Voilà, la machine est lancée. J’ai croisé rapidement Louis au changement de tournée : il se hâtait parce qu’il était en retard. Au cours de l’après-midi, j’ai rendu visite au détective. La surveillance a été fructueuse. Vers huit heures Julienne s’est rendue au cabinet médical. Elle en est sortie presque aussitôt et est retournée à la maison. Dix minutes plus tard, est arrivé un cycliste. Entré par le cellier, Guillaume a pu les observer. Les amants nus ont essayé les fauteuils de la grande salle, y ont pris des positions variées. Il a des photos de profil. Julienne à genoux dans le fauteuil, les mains agrippées au dossier reçoit la lance de Louis. Son visage rayonne de bonheur. Une autre montre Louis, assis sur le canapé, membre raide prêt à être englouti par le sexe de Julienne qui descend sur lui en lui tournant le dos, penchée en avant pour diriger la pointe de la flèche qui va la percer. Fesses en l’air, ventre posé sur un accoudoir, tête en tampon contre le deuxième accoudoir, de ses mains rejetées en arrière, ma femme tire sur ses fesses pour donner accès au pieu d’un Louis appliqué à viser sa cible. Malgré les risques, le photographe a réussi à saisir les deux visages et les positions des amants. Le couronnement est la levrette sur mon lit : Louis se présente derrière une Julienne à quatre pattes. On le voit toucher le but du bout de sa queue, puis on voit son ventre collé aux fesses de mon épouse, tirant des deux mains sur les poignées d’amour. La prise est solide, Julienne, impressionnée, tourne la tête, bouche ouverte et regarde le mâle robuste qui la possède !

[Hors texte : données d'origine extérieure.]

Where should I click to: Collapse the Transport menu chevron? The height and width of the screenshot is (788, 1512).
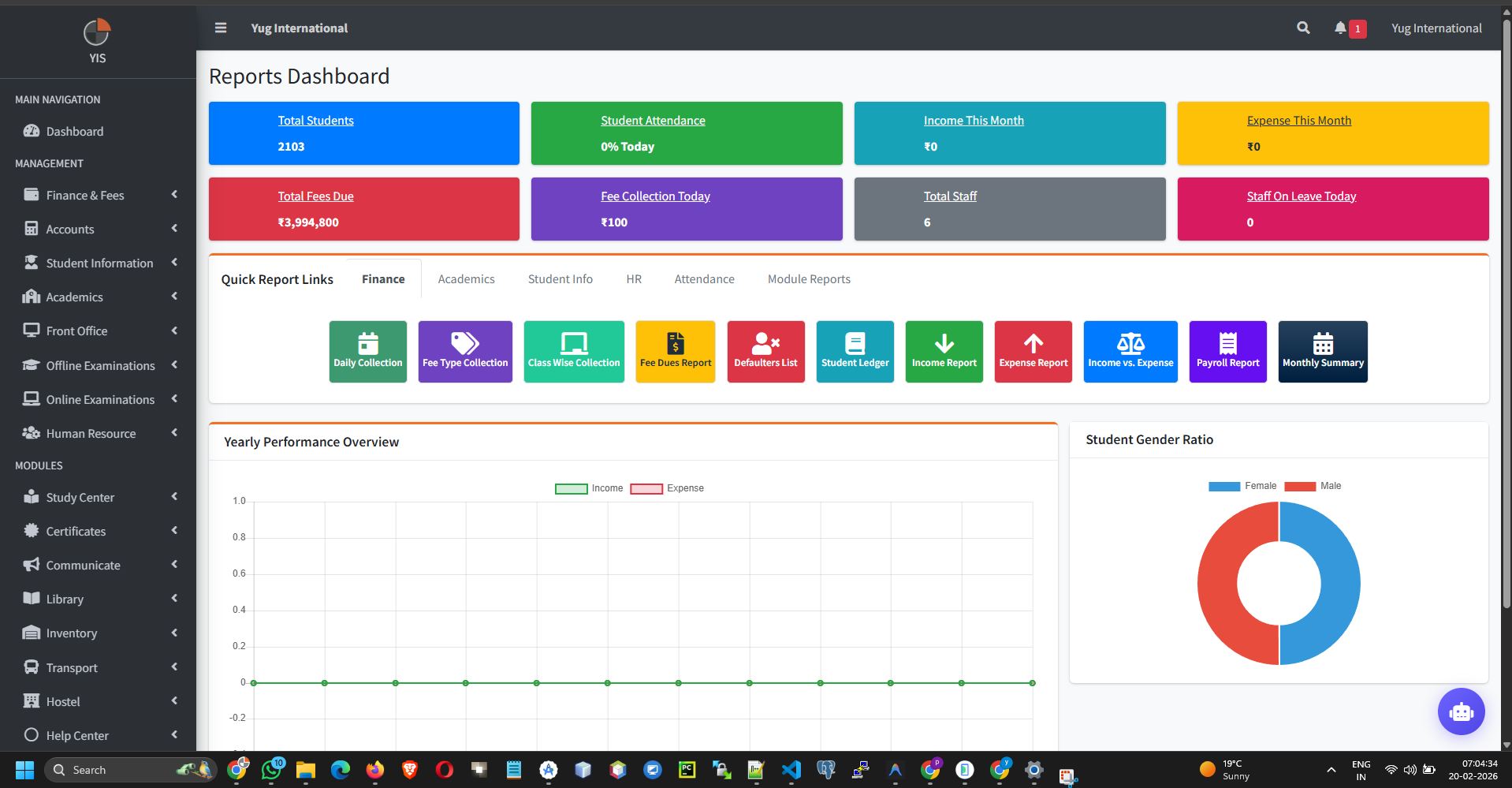point(173,667)
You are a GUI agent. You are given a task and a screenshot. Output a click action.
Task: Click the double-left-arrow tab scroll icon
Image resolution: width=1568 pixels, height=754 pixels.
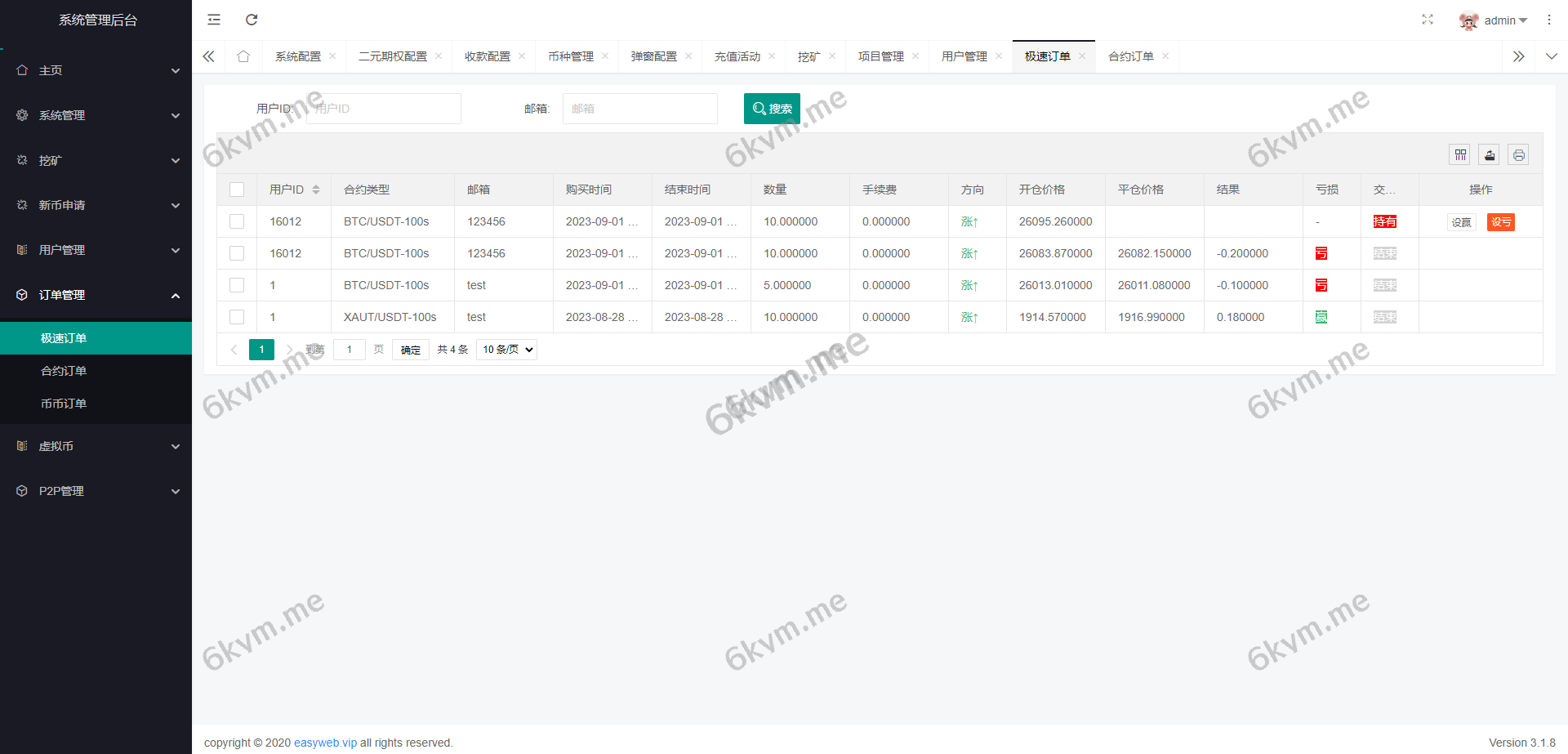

La position du missionnaire, en deux temps, position de retrait et position d’entière pénétration, a un défaut, on voit très bien les bourses de l’homme et une partie de la vulve, on reconnaît le papier peint et le pied de lit, mais on ne voit pas les visages. C’est ma chambre. Guillaume a relevé une tache de vin sur la fesse de Louis, c’est une marque d’identification. Les petits pieds accrochés à ses jambes, dans ma chambre, ne sont pas ceux de la reine d’Angleterre! Jamais, le détective n’avait observé des amants aussi endurants et aussi décidés à exploiter les lieux et la durée, pris d’une incroyable fringale de sexe, oublieux de l’éventuelle intervention d’un tiers, parce que concentrés uniquement sur la satisfaction de leurs sens. Pour me consoler, il met en doute la sincérité des sentiments et réduit cette rencontre à une banale affaire de cul, trop mécanique pour être romantique. Je commande une dizaine d’agrandissements.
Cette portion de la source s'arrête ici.